* Task directions:
Reproduce the listing verbatim, everything from the line containing "Given: Click the Attachments paperclip icon" down to the line containing "Looking at the screenshot, I should 616,581.", both included. Omit the pictures from your output.

* Data rows:
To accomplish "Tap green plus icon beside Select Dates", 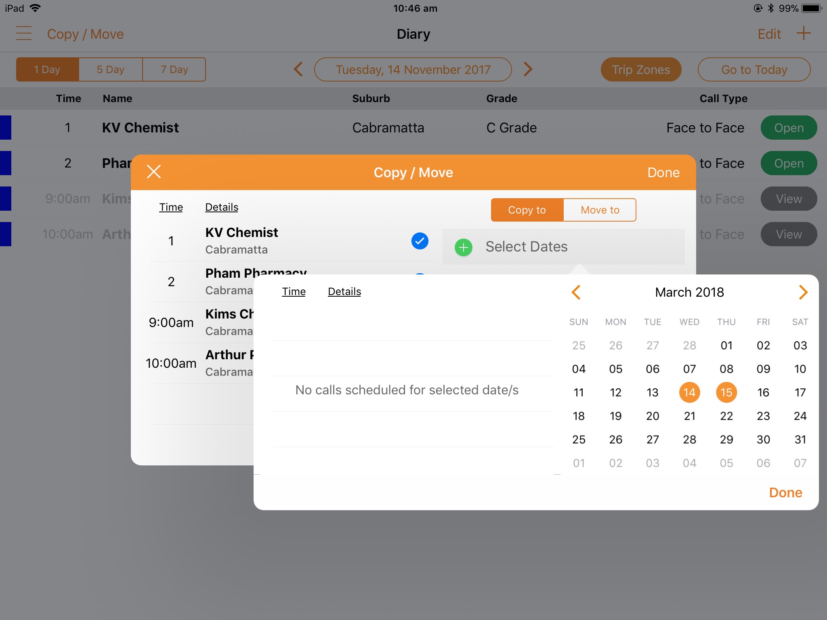I will (464, 247).
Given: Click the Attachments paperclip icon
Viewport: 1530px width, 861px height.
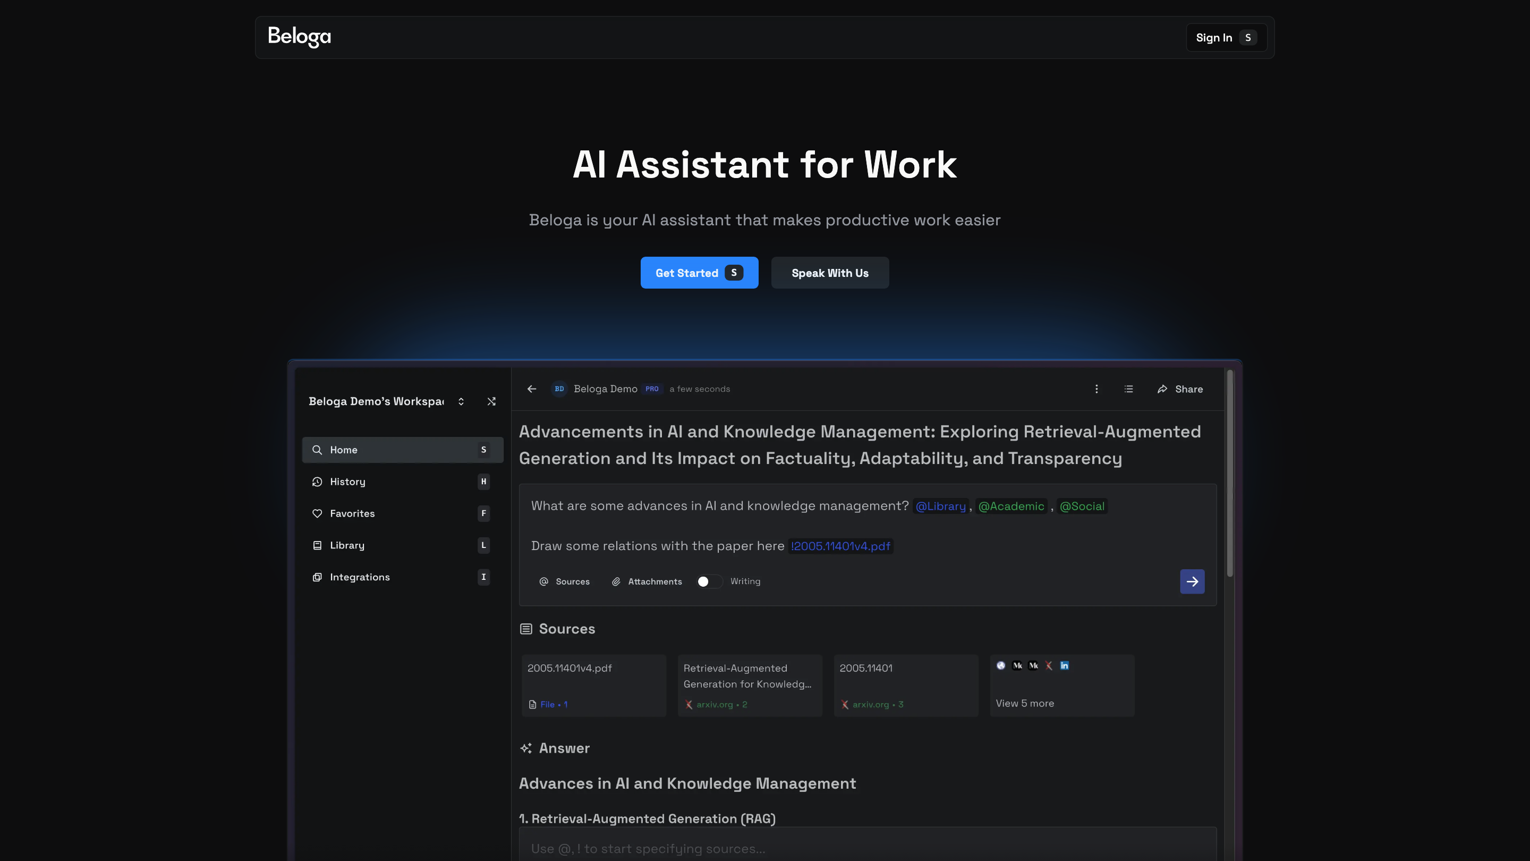Looking at the screenshot, I should 616,581.
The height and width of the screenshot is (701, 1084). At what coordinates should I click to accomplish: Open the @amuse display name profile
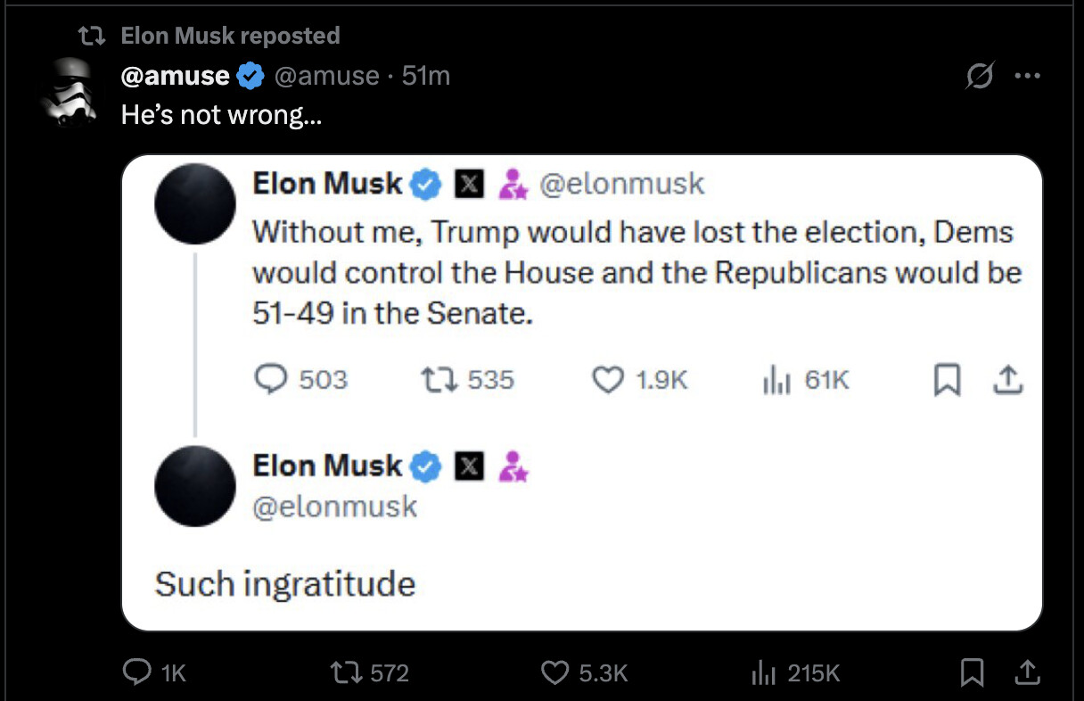tap(176, 76)
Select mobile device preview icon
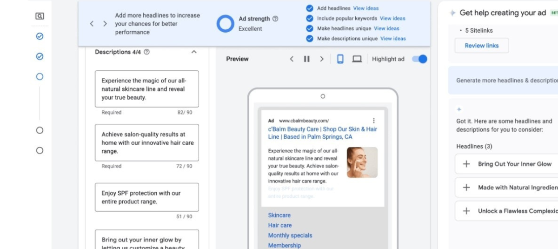 point(340,59)
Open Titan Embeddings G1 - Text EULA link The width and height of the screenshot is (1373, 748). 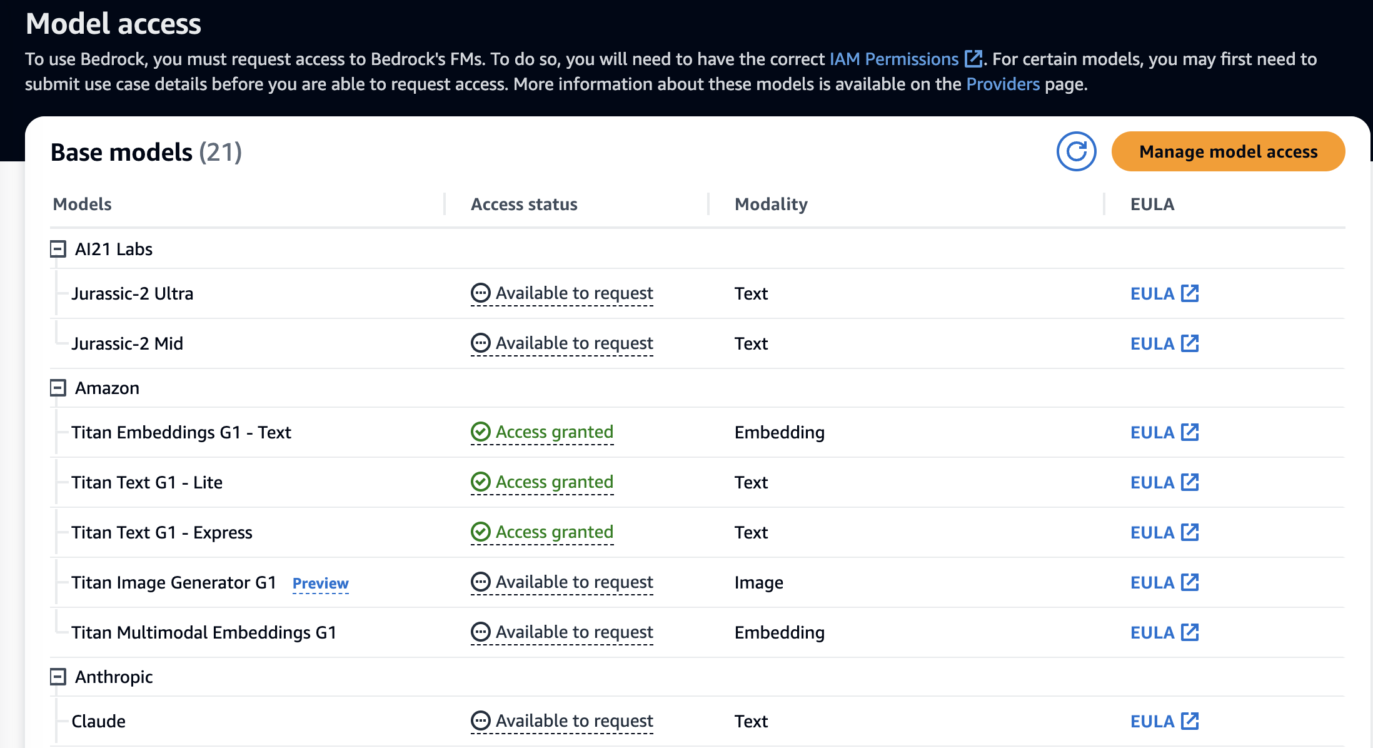[x=1164, y=432]
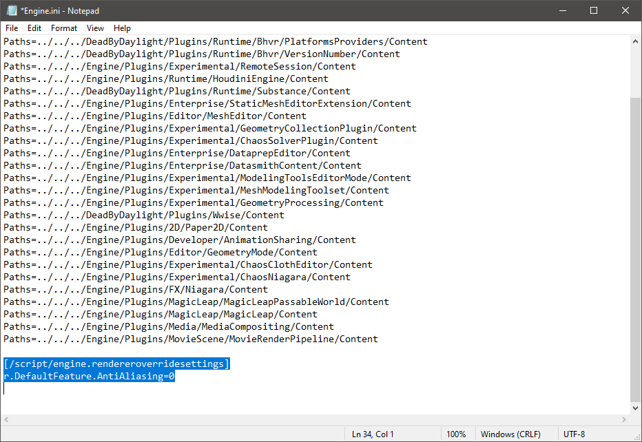The height and width of the screenshot is (442, 642).
Task: Click the [/script/engine.rendereroverridesettings] line
Action: tap(116, 364)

* Result of this task:
Given: Click the Attachments paperclip icon
Viewport: 1530px width, 861px height.
Looking at the screenshot, I should 616,581.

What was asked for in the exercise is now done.